One Twitter user said, “Getting paid zero dollars and zero cents to teach African American studies to the student body.” Another: “Looking for Black Professors so I can see some Black Excellence in the faculty, only to be continually disappointed.” One person tweeted, “Being told talking about race and racism is being ‘oversensitive.’”
At Northeastern University, only 3 percent of full-time undergraduate students are black or African-American, according to the Boston Globe. Nationwide, 15 percent of college students are black.
The John D. O’Bryant African-American Institute at Northeastern provides a safe space for black people on campus, but when you look around and see mostly white faces (at Northeastern, 49 percent of full-time undergraduates), it’s not hard to feel like an outsider.

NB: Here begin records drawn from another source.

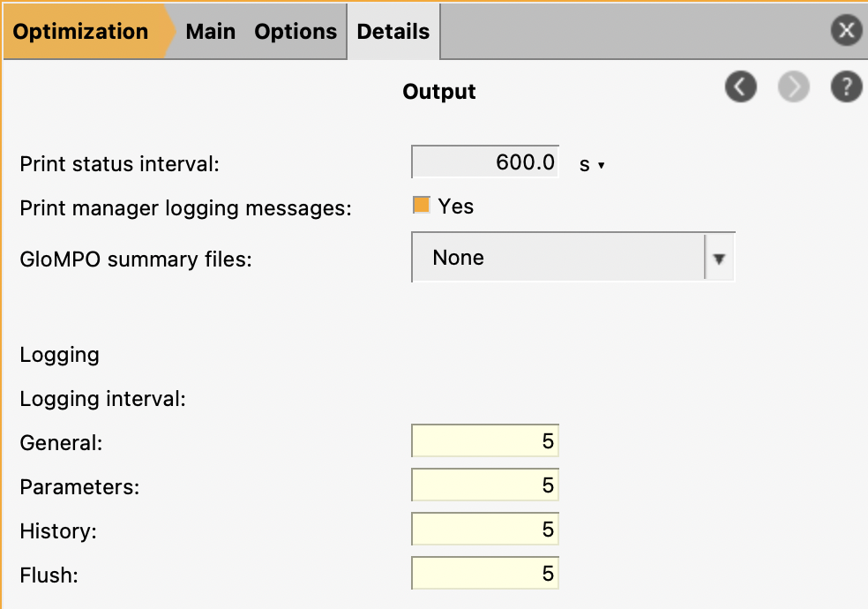Close the panel with the X icon
This screenshot has height=609, width=868.
pos(846,32)
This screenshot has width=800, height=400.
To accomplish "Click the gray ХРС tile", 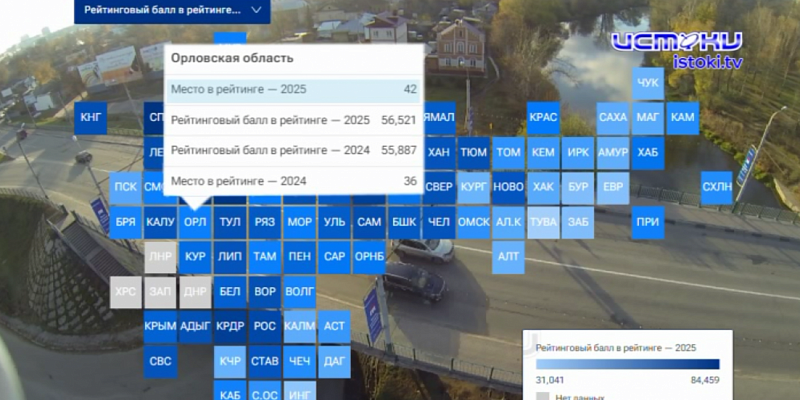I will click(126, 291).
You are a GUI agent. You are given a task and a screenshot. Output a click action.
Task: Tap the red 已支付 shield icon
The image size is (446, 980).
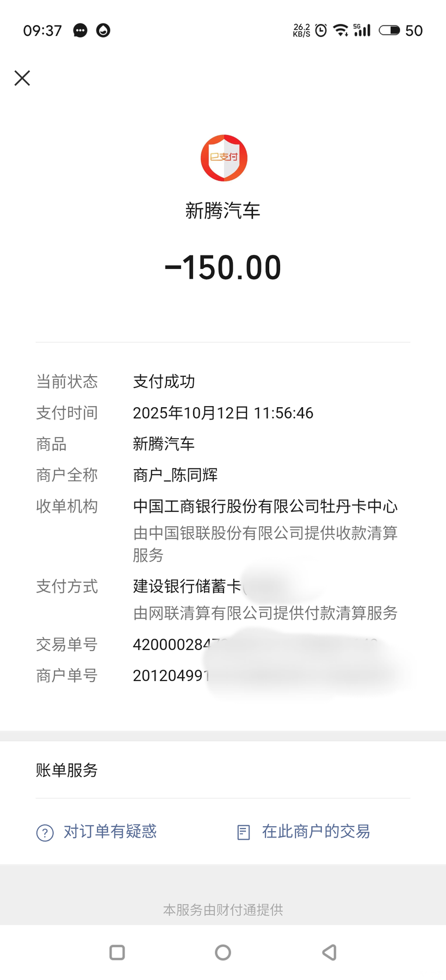(x=224, y=158)
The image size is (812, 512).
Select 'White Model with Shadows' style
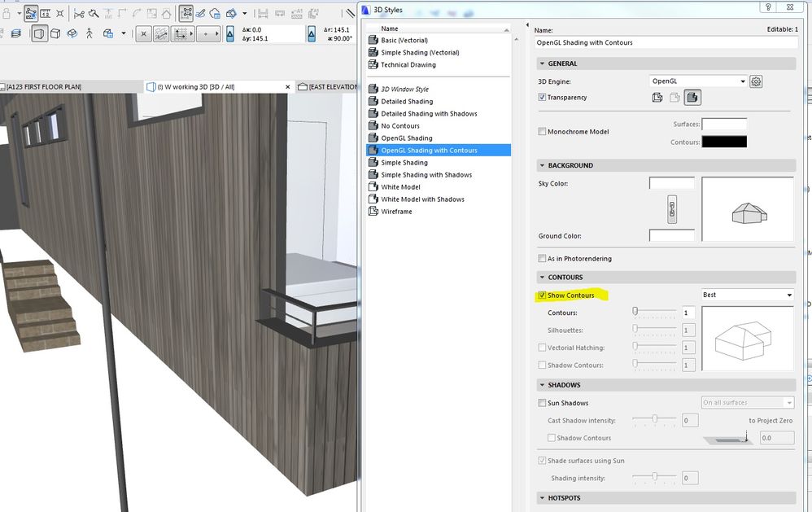pyautogui.click(x=422, y=199)
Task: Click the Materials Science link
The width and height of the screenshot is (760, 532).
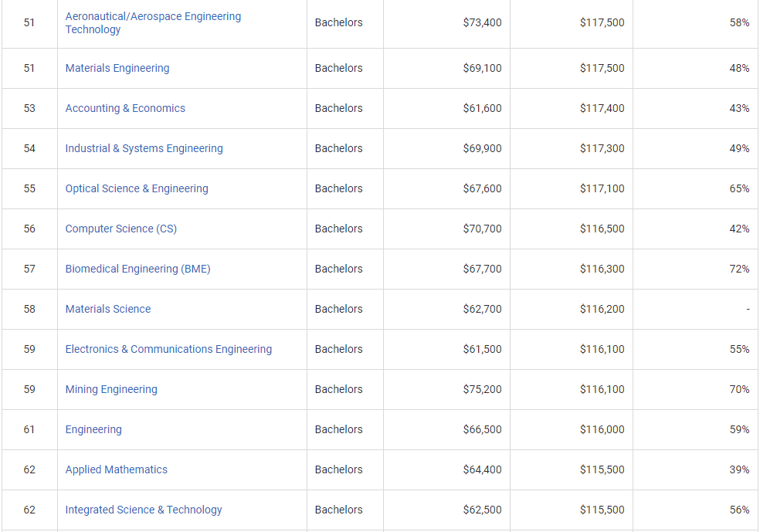Action: coord(108,309)
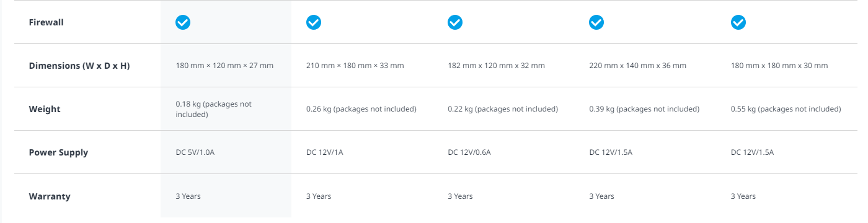868x223 pixels.
Task: Click the 0.39 kg weight text
Action: [644, 109]
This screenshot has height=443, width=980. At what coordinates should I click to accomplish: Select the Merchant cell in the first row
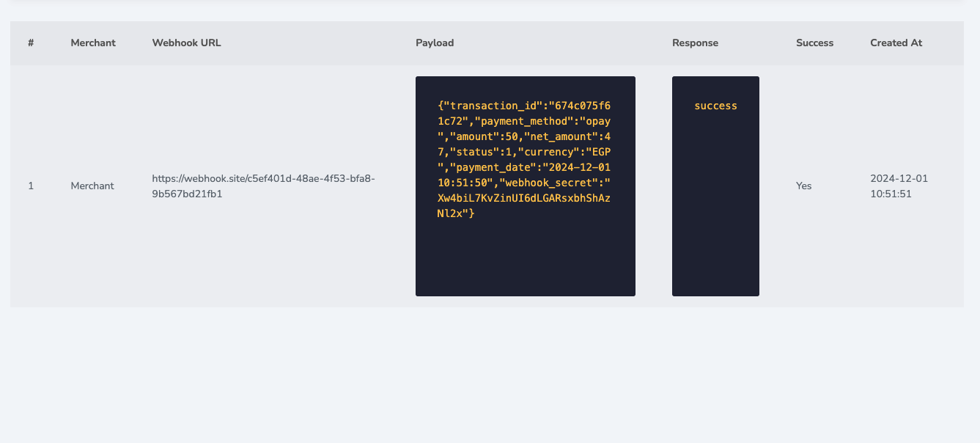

I am not black. My Puerto Rican girlfriend, a third-year computer science major, Jacqueline Ali Cordoba, is basically my only black friend. I cannot pretend I have any personal experience, but I know – because she has told me – that she, like so many others, has felt othered because of her race.
“It definitely makes me feel separated from my racial and ethnic background, because everyone I interact with is white or Asian,” she told me. “That’s the part of my identity that I feel the least connection to and the most uncomfortable about.”
Since Ali Cordoba is a budding software engineer, the diversity statistics are even worse. According to USA Today, on average, just 2 percent of technology workers at seven Silicon Valley companies are black; 3 percent are Hispanic.
“Especially when I think about my major, too, not only did the diversity drop at the university as a whole [from my experience before college] but as a computer scientist, looking at the racial diversity statistics, I could count on one hand everyone at Northeastern I’ve ever met in computer science who is Hispanic or black, including myself,” Ali Cordoba said.
Ali Cordoba uses a number of other identifiers, including queer, atheist and woman in technology. It was easy to find and incorporate people from those communities into her day-to-day life, but she has to go out of her way if she wants to participate in black or Latino communities on campus.
“When I got to college, I found a lot more atheists, I found a lot more queer people, I found a lot more women in tech, but that’s still empty, that last category,” Ali Cordoba said. “It’s not like everything [racial] got worse, it’s just that everything else got better, which made it relatively worse.”
So how can we foster diversity and safety on college campuses? First of all, there is something wrong with Northeastern’s admissions policy if our number of black undergraduates is 12 percent below the national average (which is already low). Additionally, as the first tweet I mentioned pointed out, there need to be more black professors as part of our faculty. The responsibility lies not only with us but with the administration. It lies with a reform of the system.